The Flood and Baptism
by Frank J. Jamerson
via Gospel Power, Vol. 15, No. 13, Mar. 30, 2008.
Many of the teachings of the New Testament were prefigured in the Old Testament. The Old Testament story is the type and the New Testament lesson is the antitype, or that which is prefigured. One of these types is the flood. After discussing Noah's salvation from a world of wickedness by the flood, Peter said, "The like figure whereunto even baptism doth also now save us (not the putting away of the filth of the flesh, but the answer of a good conscience toward God,) by the resurrection of Jesus Christ" (I Peter 3:21). Baptism is the antitype of the flood.
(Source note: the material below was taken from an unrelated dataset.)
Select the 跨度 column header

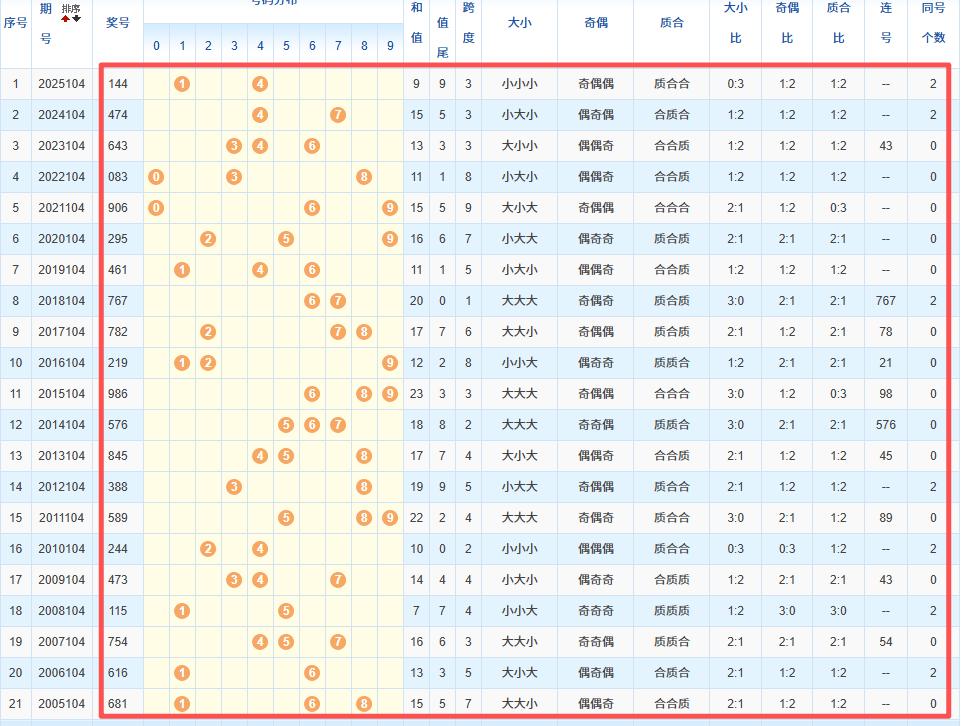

The Revised Standard Version of the Bible reads, "Baptism which corresponds to this, now saves you, not as a removal of dirt from the body, but as an appeal to God for a clear conscience, through the resurrection of Jesus Christ."
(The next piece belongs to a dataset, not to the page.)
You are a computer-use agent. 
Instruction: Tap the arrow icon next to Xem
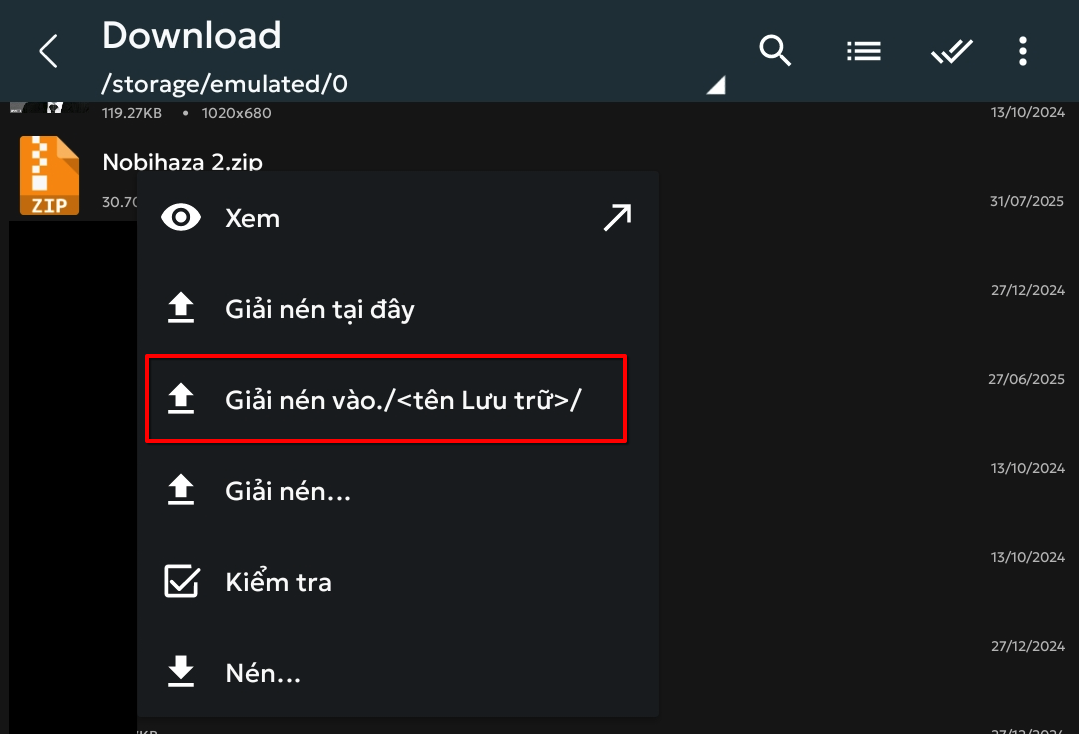pyautogui.click(x=617, y=218)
Many think that this passage says baptism is a figure of "our salvation." This passage does not so state and neither does any other Scripture teach this doctrine. It says that baptism "corresponds to" or is a "like figure" of Noah's salvation in the flood.
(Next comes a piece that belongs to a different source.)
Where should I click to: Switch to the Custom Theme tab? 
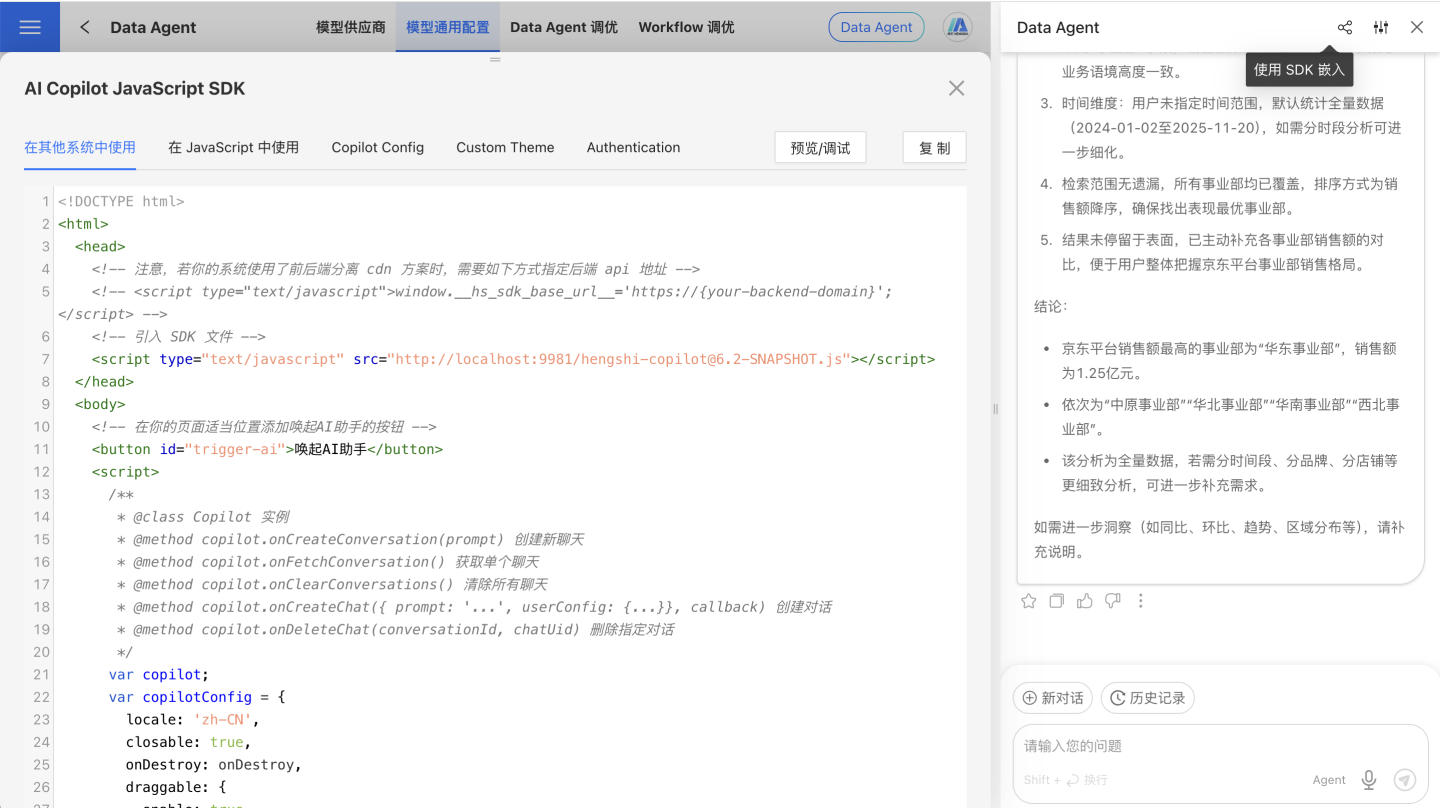click(x=505, y=147)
Notice three things in the passage.
- Baptism is not a value because of washing dirt from the body.
- It is an appeal to God for a good or clear conscience. Jesus said, "He that believeth and is baptized shall be saved; but he that disbelieveth shall be condemned" (Mark 16:16). One who believes and obeys the commands of Christ will have a good conscience.
- Men teach that baptism does NOT now save, but Peter taught that baptism does "NOW save."
Baptism is a burial in water (Romans 6:3-5; Acts 8:36-38), and is for the remission of sins (Acts 2:38; 22:16). Following baptism, we must "walk in newness of life" (Romans 6:4).